### [About this exercise]
Reproduce the lines below from the one that contains "Viewport: 1456px width, 819px" through the end, inclusive, and add nothing.

### [Material for this exercise]
↓

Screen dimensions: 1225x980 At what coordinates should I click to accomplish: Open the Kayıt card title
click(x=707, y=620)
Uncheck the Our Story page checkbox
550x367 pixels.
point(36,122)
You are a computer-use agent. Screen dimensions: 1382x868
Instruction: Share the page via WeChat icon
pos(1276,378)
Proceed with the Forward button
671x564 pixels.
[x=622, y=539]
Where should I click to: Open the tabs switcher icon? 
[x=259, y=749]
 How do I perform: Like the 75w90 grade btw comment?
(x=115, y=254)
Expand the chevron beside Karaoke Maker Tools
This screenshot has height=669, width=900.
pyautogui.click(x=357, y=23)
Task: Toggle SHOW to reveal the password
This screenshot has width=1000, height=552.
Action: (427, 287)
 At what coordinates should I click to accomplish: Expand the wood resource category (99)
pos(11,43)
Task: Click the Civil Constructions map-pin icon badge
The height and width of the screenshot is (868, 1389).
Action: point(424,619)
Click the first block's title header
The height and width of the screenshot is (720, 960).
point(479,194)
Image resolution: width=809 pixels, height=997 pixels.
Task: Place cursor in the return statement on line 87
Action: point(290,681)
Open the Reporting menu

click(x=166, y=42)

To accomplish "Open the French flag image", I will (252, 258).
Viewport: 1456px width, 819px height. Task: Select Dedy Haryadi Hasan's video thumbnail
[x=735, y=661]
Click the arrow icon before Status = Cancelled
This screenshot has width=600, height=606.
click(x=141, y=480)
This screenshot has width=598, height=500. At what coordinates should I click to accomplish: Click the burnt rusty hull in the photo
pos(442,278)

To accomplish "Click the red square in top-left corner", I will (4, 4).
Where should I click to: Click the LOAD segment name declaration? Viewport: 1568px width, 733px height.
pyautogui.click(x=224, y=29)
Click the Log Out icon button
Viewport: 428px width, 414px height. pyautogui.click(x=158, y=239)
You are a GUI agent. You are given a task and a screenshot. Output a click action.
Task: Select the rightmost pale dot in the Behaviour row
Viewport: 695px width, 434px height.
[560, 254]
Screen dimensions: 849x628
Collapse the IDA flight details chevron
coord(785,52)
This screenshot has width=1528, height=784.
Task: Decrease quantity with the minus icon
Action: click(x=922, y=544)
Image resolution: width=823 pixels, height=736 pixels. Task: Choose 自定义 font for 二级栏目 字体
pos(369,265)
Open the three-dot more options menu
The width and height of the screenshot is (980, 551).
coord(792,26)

↑

### [Finished task]
Viewport: 1456px width, 819px height. Task: Select Dedy Haryadi Hasan's video thumbnail
[x=735, y=661]
Click the arrow icon before Status = Cancelled
This screenshot has width=600, height=606.
click(x=141, y=480)
This screenshot has width=598, height=500. At what coordinates should I click to accomplish: Click the burnt rusty hull in the photo
pos(442,278)

To accomplish "Click the red square in top-left corner", I will (4, 4).
Where should I click to: Click the LOAD segment name declaration? Viewport: 1568px width, 733px height.
pyautogui.click(x=224, y=29)
Click the Log Out icon button
Viewport: 428px width, 414px height. pyautogui.click(x=158, y=239)
You are a GUI agent. You are given a task and a screenshot. Output a click action.
Task: Select the rightmost pale dot in the Behaviour row
Viewport: 695px width, 434px height.
[560, 254]
Screen dimensions: 849x628
Collapse the IDA flight details chevron
coord(785,52)
This screenshot has width=1528, height=784.
Task: Decrease quantity with the minus icon
Action: click(x=922, y=544)
Image resolution: width=823 pixels, height=736 pixels. Task: Choose 自定义 font for 二级栏目 字体
pos(369,265)
Open the three-dot more options menu
The width and height of the screenshot is (980, 551).
coord(792,26)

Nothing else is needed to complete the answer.